Sedikit, tapi bisa kudengar suaranya bergetar.
Aku mengangguk, “Cut it off, Yan. You know everything. Why don’t we just talk about it as it is?”
Diam.
“Why don’t you talk about it as it is, for a change?” ujar Ryan akhirnya.
Aku menghela nafas, nyaris tidak percaya bahwa aku akan benar-benar mengatakannya, “The only reason why I hate sushi and moonpools is because they remind me of the love of my life who died three years ago.”
Lama sekali sampai akhirnya Ryan berdehem, aku tidak bergerak, hanya menunggu apa kira-kira yang
akan dikatakannya.
“Jadi...”
Ryan berhenti sejenak dan aku harus berusaha keras untuk tidak menepak kepalanya dan berkata ‘NGOMONG CEPETAN JANGAN LAMA-LAMA!!’ seperti biasa.
“Jadi kamu juga sebetulnya suka di foto ya?”
Nada menggoda dalam suaranya membuat tawaku meledak dan aku benar-benar menepak kepalanya kali ini, “Monyet!”
Ryan ikut tertawa, “Lho, kan saya cuma nanya!”
Aku meneguk kopiku dan menghela nafas lagi, “Nggak. Sumpah. Saya nggak suka di foto.”
Sepertinya dia tidak mengerti bahasa Indonesia karena Ryan masih tetap membidikku dengan kameranya.
“Ryan, saya beneran nggak suka di foto.”
“But it’s my last day here!”
Aku menggeram, “Ya udahhhhhhh, terserah!”
Sampai kopi kami habis Ryan masih tetap memotret-motret dan aku tidak terlalu mempedulikannya.
Otakku terlalu sibuk memikirkan pembicaraan kami barusan, ternyata sesuatu yang kutakuti selama ini tidaklah semenyeramkan itu. Baik reaksi Ryan maupun perasaanku, ternyata tidaklah seburuk yang kukira. Tidak kusangka akan ada harinya dimana aku bisa bicara tentang apapun yang kualami tiga tahun lalu tanpa tersedu-sedu.
Tentu saja aku masih merasakan perih yang begitu familiar di ulu hatiku, nafasku masih sedikit berat mengingat sosok itu dan istilah ‘merelakan’ belum sepenuhnya bisa kupahami lebih baik dari istilah ‘menyesali’. Mataku masih terasa panas dan harapan untuk bertemu Rei lagi masih terasa jelas.
Dan parade penyiksaan ini masih ditutup dengan perasaan paling menyakitkan diatas semuanya: perasaan tidak berdaya, menyadari sepenuhnya bahwa aku tidak bisa melakukan apa-apa.
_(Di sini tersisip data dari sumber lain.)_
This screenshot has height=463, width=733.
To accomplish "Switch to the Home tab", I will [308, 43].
Sebagaimanapun aku masih merindukan dia, sekeras apapun aku mintakan kembali kehadirannya, Rei sudah tak ada.
Semua masih sama.
Hanya saja kali ini tidak ada air mata yang jatuh, dan ini adalah kemajuan yang berarti. Mungkin karena Ryan juga tidak memaksaku untuk memberi penjelasan lebih jauh soal hal itu dan malah melontarkan joke bodoh yang seolah tidak pada tempatnya. Joke bodoh yang sesungguhnya sangat-sangat pada tempatnya.
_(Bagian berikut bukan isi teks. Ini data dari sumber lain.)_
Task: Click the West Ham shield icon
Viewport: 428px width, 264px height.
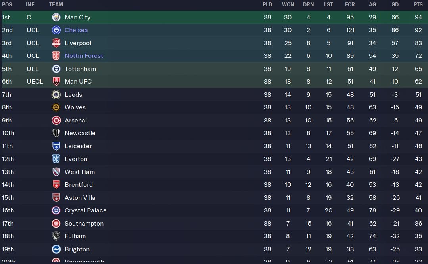Action: point(56,172)
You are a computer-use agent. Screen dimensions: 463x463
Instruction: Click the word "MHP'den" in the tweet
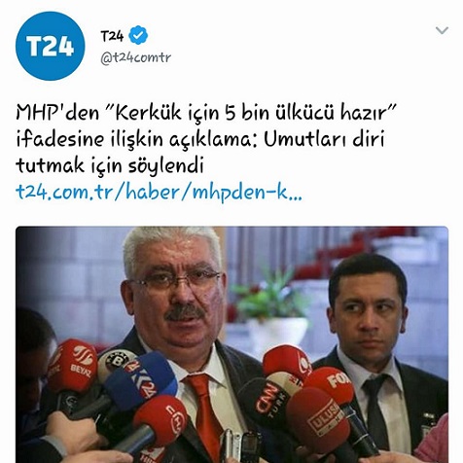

“Kalau Tong Palace?” pertanyaan Ryan membuyarkan pikiranku. Tanpa kusadari kami sudah berdiri di hadapan restoran cina favoritku itu di Vicar Lane road.
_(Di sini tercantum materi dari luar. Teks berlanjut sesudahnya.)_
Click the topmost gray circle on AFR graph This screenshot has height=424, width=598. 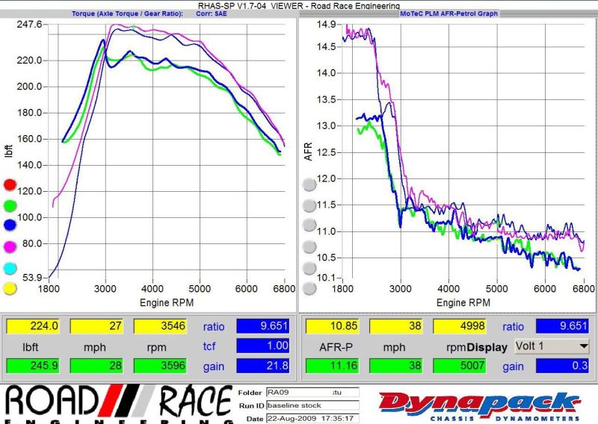309,184
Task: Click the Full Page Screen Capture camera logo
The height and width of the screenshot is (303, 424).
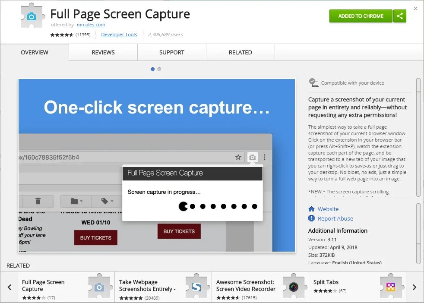Action: (x=31, y=16)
“Kalau Tong Palace...?” ulangku bingung. “Kamu ngomong apa sih?”
“Could Tong Palace be a good enough reason to change your statement about Leeds?” Tanya Ryan.
Aku berpikir sebentar, “Tong Palace could change ‘sucks big time’ to ‘not too bad’, but I definitely won’t change it to ‘beautiful’.”
“You are just hard to please.”
“Indeed.” Jawabku singkat dan masuk ke dalam, langsung memesan seporsi roast duck, kangkung cah bawang putih dan nasi begitu duduk.
Tough one sebetulnya, “Tong Palace akan masuk lima besar kalau saya harus bikin list alasan saya bisa bertahan disini sampai hari ini. This place would be one of my heroes.”
Ryan mengangguk tanpa melepaskan pandangan dari kameranya, tetap memotretku dari tempatnya duduk, “Sama, saya juga.”
Pelayan datang membawakan pesanan kami dan Ryan menyapa, “Excuse me, could I have a small plate of chopped chilli?”
Tanpa bisa kutahan aku tersenyum, tahu bahwa dia meminta cabai rawit itu untukku, “Makasih ya, so sweet deh.”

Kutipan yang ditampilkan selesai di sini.